> Data for processing
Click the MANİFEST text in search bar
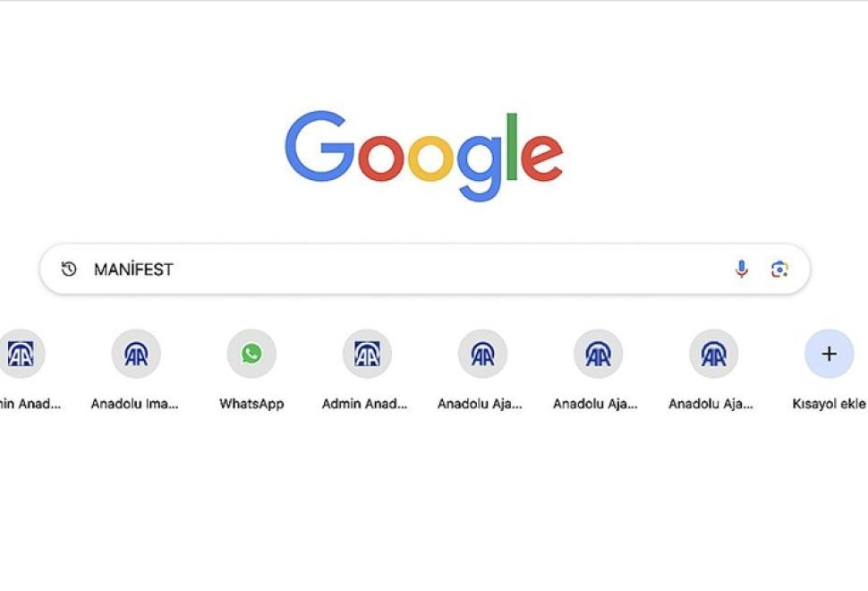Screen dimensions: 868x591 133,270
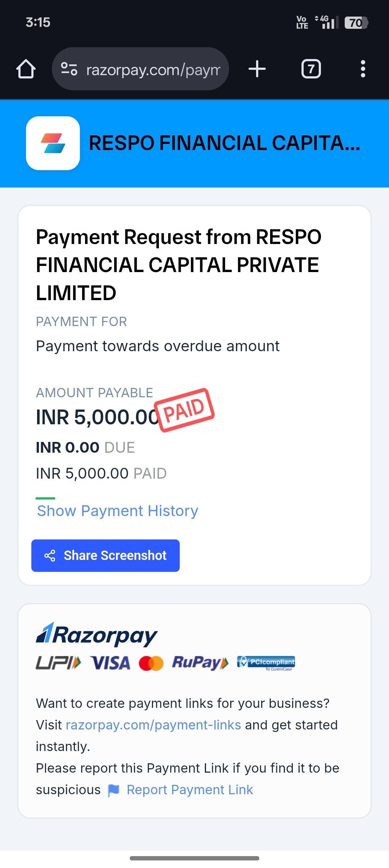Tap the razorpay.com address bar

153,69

--

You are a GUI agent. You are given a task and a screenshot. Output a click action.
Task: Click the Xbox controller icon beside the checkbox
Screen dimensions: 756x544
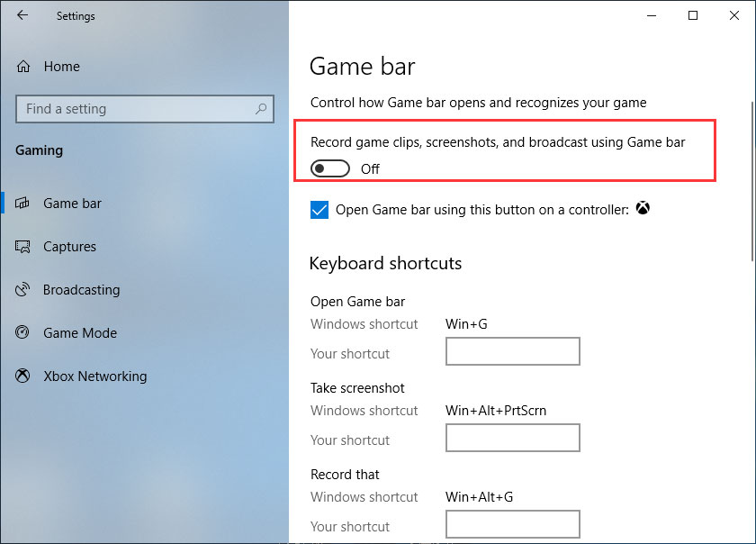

> Your assignment
Above is a listing; print exactly its lines from the one with "You are a GUI" through the one with "Screen dimensions: 756x544", and no other lines.

> Solution to this task
You are a GUI agent. You are given a task and a screenshot. Output a click action.
Task: Click the Xbox controller icon beside the checkbox
Screen dimensions: 756x544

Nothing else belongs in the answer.